**Task details**
Return the line containing "317x227 pixels. Task: Select" and every line after it through the end of the entries below, with no other lines.

**Information supplied**

━━━━━━━━

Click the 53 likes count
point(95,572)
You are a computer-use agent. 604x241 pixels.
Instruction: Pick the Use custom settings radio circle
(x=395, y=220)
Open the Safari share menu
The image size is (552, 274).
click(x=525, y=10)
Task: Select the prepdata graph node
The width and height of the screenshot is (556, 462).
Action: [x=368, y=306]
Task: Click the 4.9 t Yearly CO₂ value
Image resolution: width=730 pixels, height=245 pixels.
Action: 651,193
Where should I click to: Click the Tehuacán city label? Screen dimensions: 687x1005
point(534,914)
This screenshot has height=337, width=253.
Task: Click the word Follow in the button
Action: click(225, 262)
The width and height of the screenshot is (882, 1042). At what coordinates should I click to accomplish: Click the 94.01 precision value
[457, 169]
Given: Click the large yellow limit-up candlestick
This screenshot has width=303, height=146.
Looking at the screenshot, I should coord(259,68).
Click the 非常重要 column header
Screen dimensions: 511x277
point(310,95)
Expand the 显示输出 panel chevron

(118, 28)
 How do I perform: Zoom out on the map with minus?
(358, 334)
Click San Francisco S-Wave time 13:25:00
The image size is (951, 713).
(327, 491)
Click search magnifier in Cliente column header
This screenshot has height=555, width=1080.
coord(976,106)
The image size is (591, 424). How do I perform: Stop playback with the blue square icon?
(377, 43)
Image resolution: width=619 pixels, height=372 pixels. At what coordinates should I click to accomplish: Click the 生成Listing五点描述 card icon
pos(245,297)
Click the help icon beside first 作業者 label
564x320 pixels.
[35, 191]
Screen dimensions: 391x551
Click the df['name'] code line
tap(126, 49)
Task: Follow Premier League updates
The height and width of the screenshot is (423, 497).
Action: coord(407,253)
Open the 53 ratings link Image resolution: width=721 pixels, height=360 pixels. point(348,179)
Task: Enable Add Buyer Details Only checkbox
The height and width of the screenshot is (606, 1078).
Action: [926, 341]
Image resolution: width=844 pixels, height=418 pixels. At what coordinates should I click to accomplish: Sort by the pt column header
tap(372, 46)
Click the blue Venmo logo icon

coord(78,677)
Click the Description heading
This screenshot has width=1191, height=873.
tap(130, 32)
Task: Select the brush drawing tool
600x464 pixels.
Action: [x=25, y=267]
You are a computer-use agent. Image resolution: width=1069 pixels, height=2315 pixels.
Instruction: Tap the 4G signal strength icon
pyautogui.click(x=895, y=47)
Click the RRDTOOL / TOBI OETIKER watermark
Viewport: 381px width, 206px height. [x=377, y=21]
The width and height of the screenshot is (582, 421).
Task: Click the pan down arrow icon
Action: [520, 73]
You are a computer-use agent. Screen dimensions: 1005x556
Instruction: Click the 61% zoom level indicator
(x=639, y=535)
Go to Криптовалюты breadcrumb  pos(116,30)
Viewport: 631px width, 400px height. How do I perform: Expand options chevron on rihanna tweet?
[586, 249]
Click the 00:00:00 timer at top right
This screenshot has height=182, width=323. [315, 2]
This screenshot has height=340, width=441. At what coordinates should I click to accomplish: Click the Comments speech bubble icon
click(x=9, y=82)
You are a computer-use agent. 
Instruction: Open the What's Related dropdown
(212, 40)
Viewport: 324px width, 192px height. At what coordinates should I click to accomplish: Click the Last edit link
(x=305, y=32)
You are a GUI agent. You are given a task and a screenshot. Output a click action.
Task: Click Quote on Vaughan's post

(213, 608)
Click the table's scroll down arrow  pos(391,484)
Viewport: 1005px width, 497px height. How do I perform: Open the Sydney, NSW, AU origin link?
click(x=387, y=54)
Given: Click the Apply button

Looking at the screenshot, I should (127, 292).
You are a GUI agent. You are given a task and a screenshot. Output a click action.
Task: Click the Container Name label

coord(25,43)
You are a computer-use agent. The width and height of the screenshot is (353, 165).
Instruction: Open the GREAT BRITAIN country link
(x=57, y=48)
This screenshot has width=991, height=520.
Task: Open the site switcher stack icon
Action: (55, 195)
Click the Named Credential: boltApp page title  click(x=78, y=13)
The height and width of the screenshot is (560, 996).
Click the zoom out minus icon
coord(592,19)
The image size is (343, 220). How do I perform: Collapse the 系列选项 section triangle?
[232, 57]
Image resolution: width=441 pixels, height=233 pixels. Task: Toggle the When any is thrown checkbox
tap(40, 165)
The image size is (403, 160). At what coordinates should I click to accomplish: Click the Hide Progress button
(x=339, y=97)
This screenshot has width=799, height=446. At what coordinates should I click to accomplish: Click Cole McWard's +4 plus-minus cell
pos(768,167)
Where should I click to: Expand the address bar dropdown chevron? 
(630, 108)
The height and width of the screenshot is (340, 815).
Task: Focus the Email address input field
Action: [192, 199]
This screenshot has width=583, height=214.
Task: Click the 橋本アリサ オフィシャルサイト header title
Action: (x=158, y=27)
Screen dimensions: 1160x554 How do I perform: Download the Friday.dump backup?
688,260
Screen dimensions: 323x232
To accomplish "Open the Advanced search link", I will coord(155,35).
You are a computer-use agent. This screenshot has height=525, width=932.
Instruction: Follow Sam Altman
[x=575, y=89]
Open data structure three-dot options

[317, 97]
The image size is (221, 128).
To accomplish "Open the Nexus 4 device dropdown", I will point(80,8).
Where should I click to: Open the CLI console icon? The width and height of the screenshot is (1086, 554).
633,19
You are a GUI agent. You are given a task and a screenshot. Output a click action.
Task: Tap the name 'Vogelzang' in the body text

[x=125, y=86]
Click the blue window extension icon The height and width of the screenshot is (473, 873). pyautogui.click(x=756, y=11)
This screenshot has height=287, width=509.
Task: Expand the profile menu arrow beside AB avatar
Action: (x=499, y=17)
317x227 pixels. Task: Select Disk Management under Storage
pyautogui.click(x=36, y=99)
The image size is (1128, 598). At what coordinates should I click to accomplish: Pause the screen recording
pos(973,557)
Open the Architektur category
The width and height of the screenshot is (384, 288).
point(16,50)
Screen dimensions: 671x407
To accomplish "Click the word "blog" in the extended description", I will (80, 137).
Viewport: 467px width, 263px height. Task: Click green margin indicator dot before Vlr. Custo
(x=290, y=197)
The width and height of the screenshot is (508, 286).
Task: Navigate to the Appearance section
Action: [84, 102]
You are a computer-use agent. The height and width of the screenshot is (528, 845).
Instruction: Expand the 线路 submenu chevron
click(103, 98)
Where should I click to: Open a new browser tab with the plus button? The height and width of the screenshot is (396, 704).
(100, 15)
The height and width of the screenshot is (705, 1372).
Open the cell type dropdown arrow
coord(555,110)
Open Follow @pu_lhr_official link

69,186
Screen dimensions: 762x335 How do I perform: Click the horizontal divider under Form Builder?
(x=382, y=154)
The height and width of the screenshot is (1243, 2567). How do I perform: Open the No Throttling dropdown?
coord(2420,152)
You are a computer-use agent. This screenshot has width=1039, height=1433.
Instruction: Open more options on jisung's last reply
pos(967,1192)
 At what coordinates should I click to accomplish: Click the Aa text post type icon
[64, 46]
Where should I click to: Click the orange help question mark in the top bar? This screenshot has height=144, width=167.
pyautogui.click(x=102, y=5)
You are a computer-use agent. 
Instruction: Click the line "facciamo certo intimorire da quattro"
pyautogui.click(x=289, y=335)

━━━━━━━━

**Written answer**
317x227 pixels. Task: Select Disk Management under Storage
pyautogui.click(x=36, y=99)
The image size is (1128, 598). At what coordinates should I click to accomplish: Pause the screen recording
pos(973,557)
Open the Architektur category
The width and height of the screenshot is (384, 288).
point(16,50)
Screen dimensions: 671x407
To accomplish "Click the word "blog" in the extended description", I will (80, 137).
Viewport: 467px width, 263px height. Task: Click green margin indicator dot before Vlr. Custo
(x=290, y=197)
The width and height of the screenshot is (508, 286).
Task: Navigate to the Appearance section
Action: [84, 102]
You are a computer-use agent. The height and width of the screenshot is (528, 845).
Instruction: Expand the 线路 submenu chevron
click(103, 98)
Where should I click to: Open a new browser tab with the plus button? The height and width of the screenshot is (396, 704).
(100, 15)
The height and width of the screenshot is (705, 1372).
Open the cell type dropdown arrow
coord(555,110)
Open Follow @pu_lhr_official link

69,186
Screen dimensions: 762x335 How do I perform: Click the horizontal divider under Form Builder?
(x=382, y=154)
The height and width of the screenshot is (1243, 2567). How do I perform: Open the No Throttling dropdown?
coord(2420,152)
You are a computer-use agent. This screenshot has width=1039, height=1433.
Instruction: Open more options on jisung's last reply
pos(967,1192)
 At what coordinates should I click to accomplish: Click the Aa text post type icon
[64, 46]
Where should I click to: Click the orange help question mark in the top bar? This screenshot has height=144, width=167.
pyautogui.click(x=102, y=5)
You are a computer-use agent. 
Instruction: Click the line "facciamo certo intimorire da quattro"
pyautogui.click(x=289, y=335)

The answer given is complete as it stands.